A faithful copy of the data below is required, leaving out every picture.
|---|
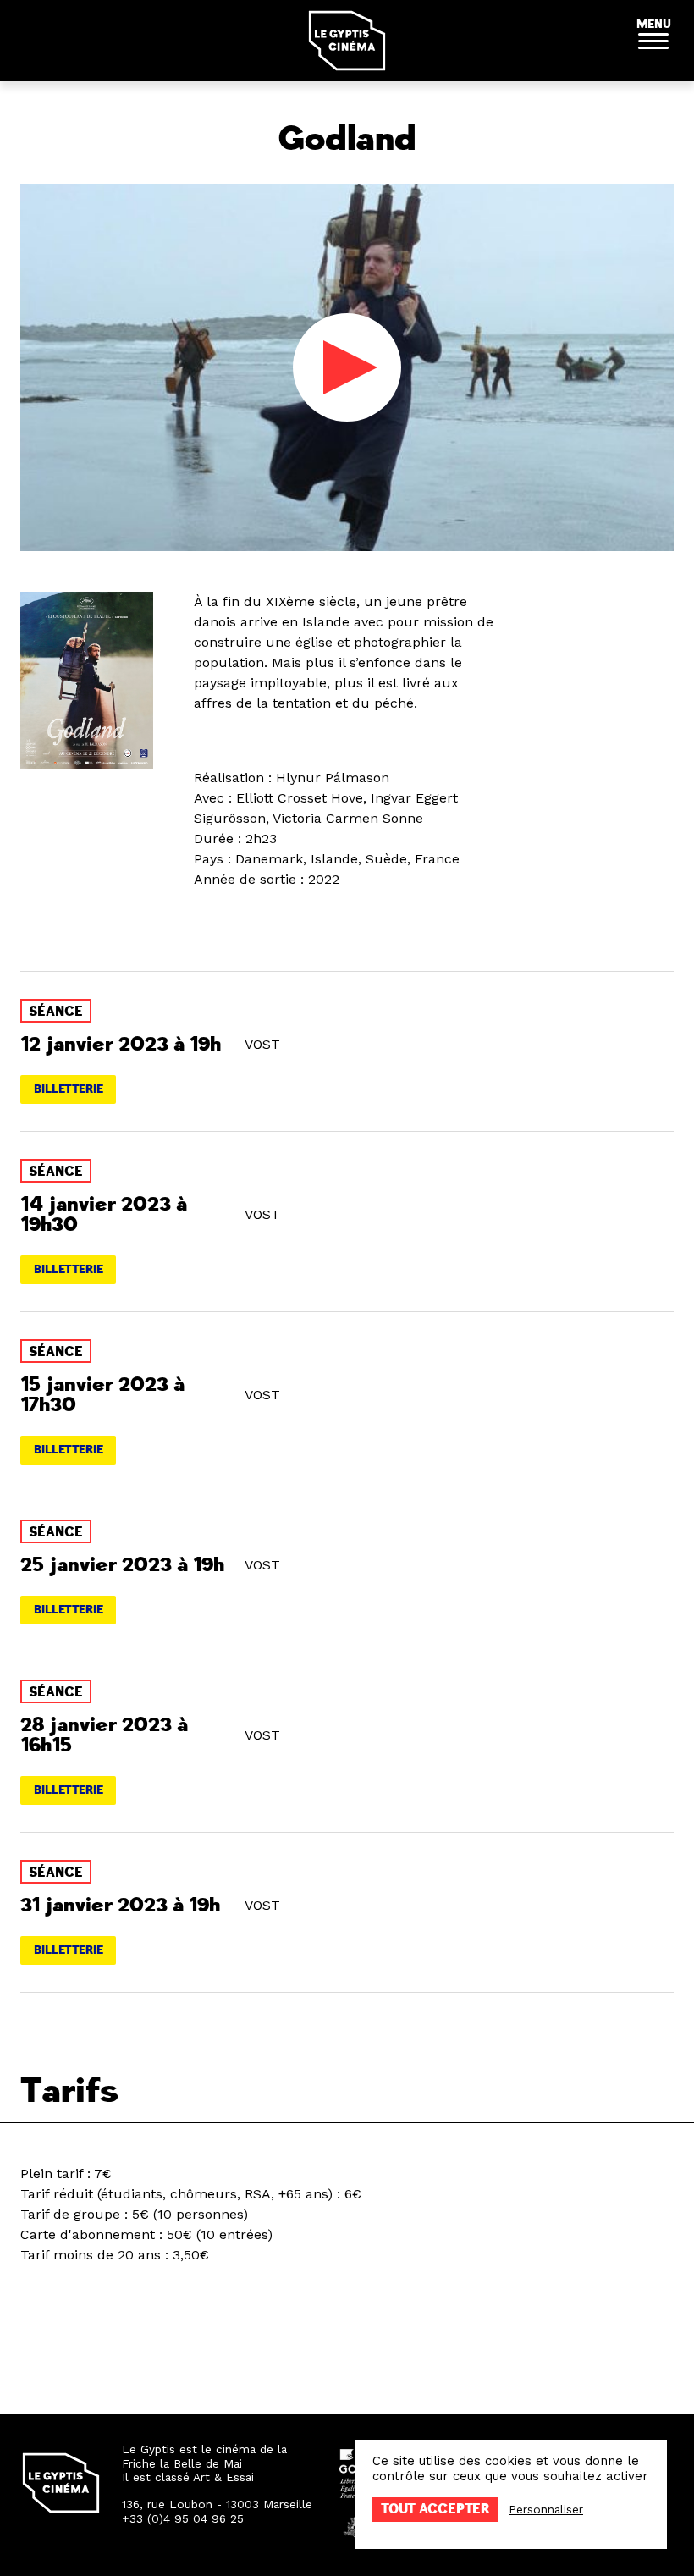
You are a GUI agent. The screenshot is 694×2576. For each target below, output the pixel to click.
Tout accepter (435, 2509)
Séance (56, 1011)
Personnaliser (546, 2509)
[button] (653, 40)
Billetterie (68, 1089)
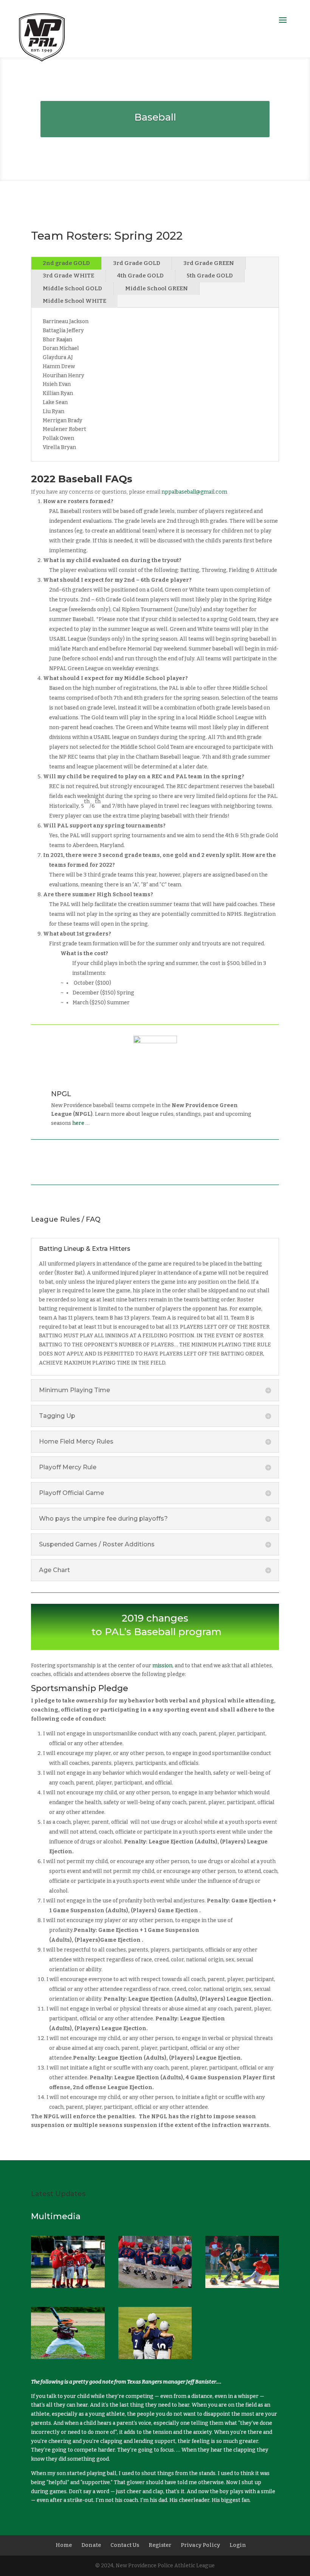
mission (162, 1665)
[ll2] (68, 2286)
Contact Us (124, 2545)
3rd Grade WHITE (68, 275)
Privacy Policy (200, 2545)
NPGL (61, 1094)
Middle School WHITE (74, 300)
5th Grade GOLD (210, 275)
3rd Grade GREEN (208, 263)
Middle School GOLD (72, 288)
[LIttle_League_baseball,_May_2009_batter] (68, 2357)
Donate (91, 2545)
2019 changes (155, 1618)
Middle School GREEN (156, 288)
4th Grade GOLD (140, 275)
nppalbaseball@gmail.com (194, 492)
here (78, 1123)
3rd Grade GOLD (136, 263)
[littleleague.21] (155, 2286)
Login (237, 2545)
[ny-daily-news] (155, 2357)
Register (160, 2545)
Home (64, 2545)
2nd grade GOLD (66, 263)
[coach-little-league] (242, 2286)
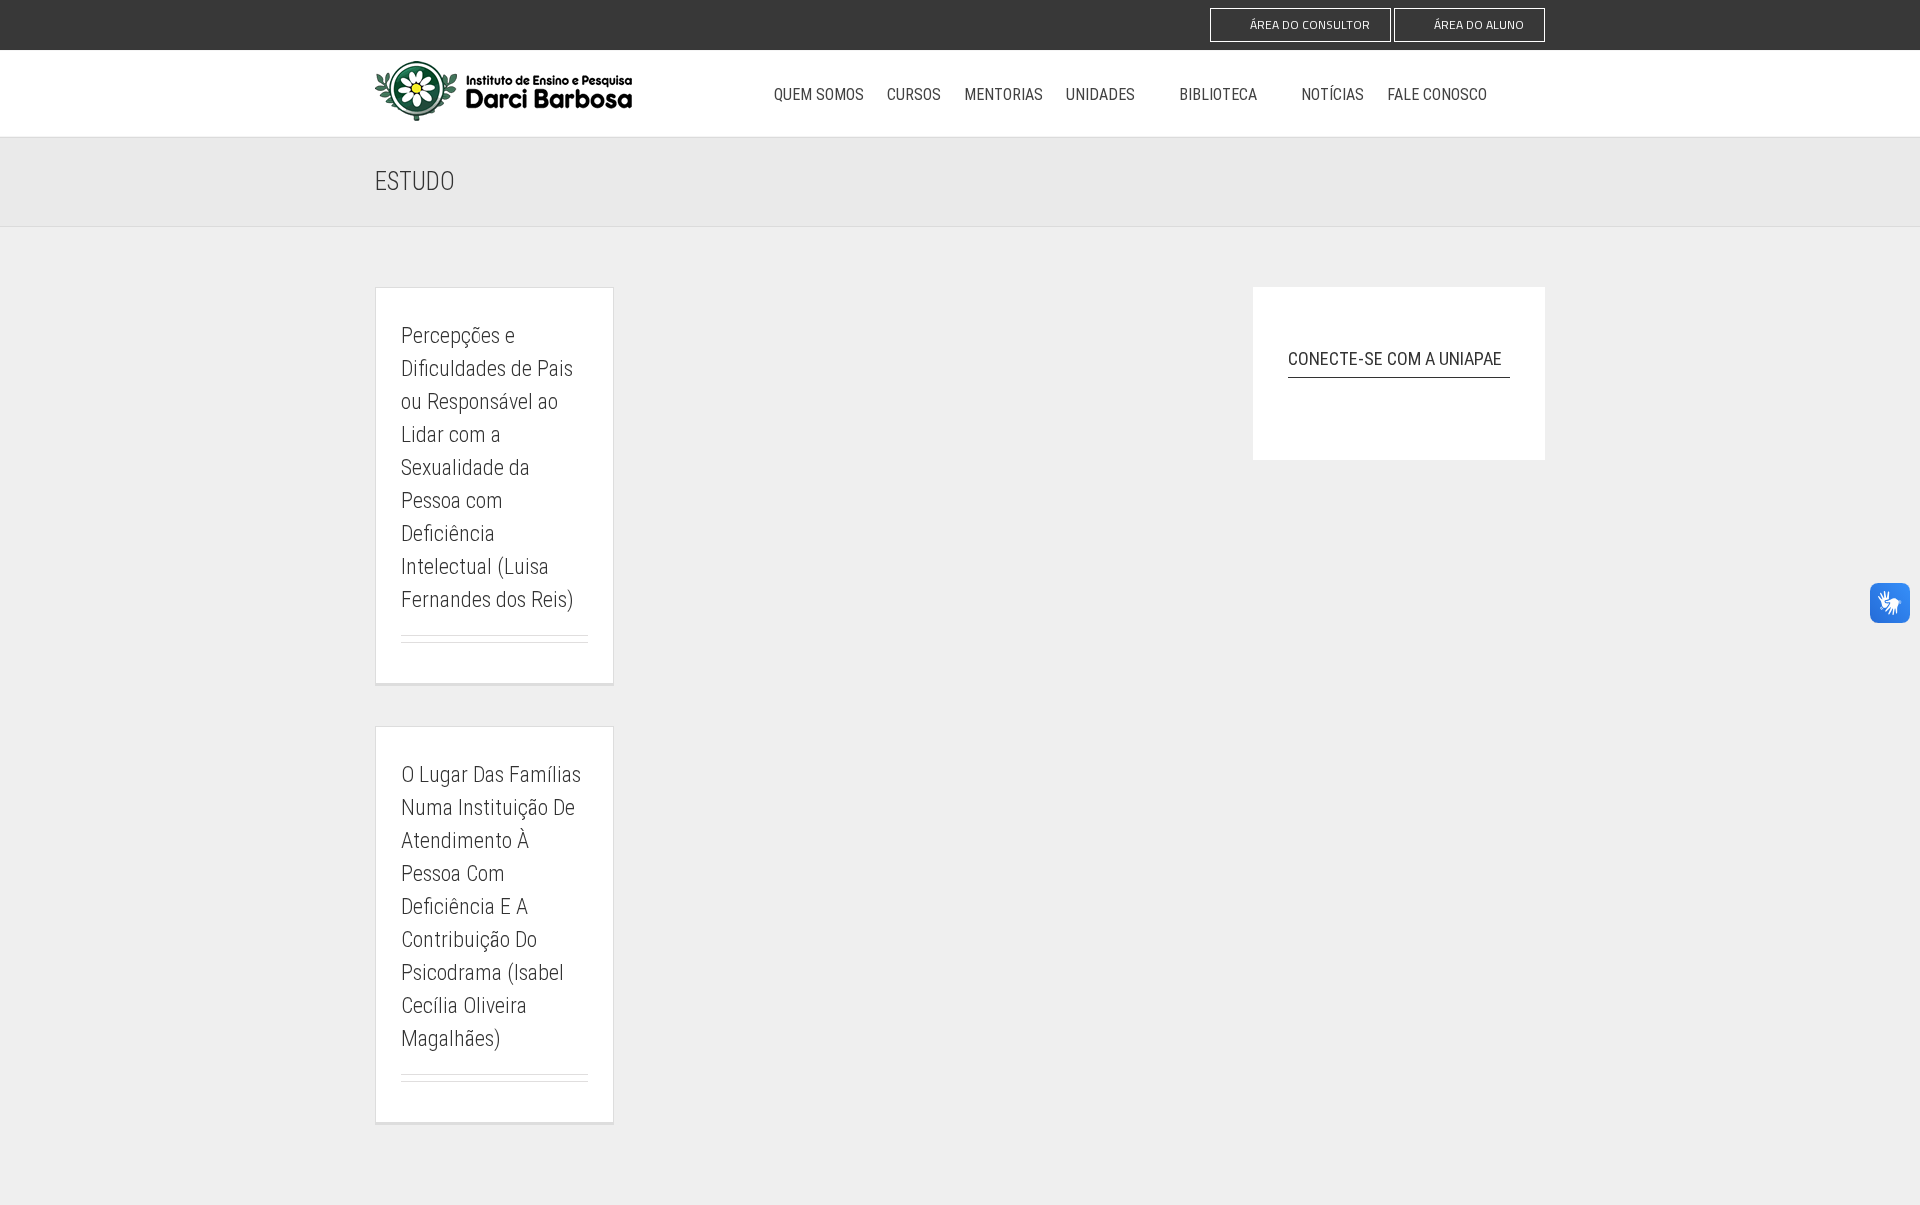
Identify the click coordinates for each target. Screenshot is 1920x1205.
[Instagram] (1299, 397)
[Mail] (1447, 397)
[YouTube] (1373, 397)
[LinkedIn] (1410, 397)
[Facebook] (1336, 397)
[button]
|---|
• _YOUR RESPONSE_:
You are a GUI agent. The screenshot is 694×2576. For each target below, output the pixel to click.
Tout accepter (435, 2509)
Séance (56, 1011)
Personnaliser (546, 2509)
[button] (653, 40)
Billetterie (68, 1089)
mission (162, 1665)
[ll2] (68, 2286)
Contact Us (124, 2545)
3rd Grade WHITE (68, 275)
Privacy Policy (200, 2545)
NPGL (61, 1094)
Middle School WHITE (74, 300)
5th Grade GOLD (210, 275)
3rd Grade GREEN (208, 263)
Middle School GOLD (72, 288)
[LIttle_League_baseball,_May_2009_batter] (68, 2357)
Donate (91, 2545)
2019 changes (155, 1618)
Middle School GREEN (156, 288)
4th Grade GOLD (140, 275)
nppalbaseball@gmail.com (194, 492)
here (78, 1123)
3rd Grade GOLD (136, 263)
[littleleague.21] (155, 2286)
Login (237, 2545)
[ny-daily-news] (155, 2357)
Register (160, 2545)
Home (64, 2545)
2nd grade GOLD (66, 263)
[coach-little-league] (242, 2286)
Identify the click coordinates for each target. Screenshot is 1920x1205.
[Instagram] (1299, 397)
[Mail] (1447, 397)
[YouTube] (1373, 397)
[LinkedIn] (1410, 397)
[Facebook] (1336, 397)
[button]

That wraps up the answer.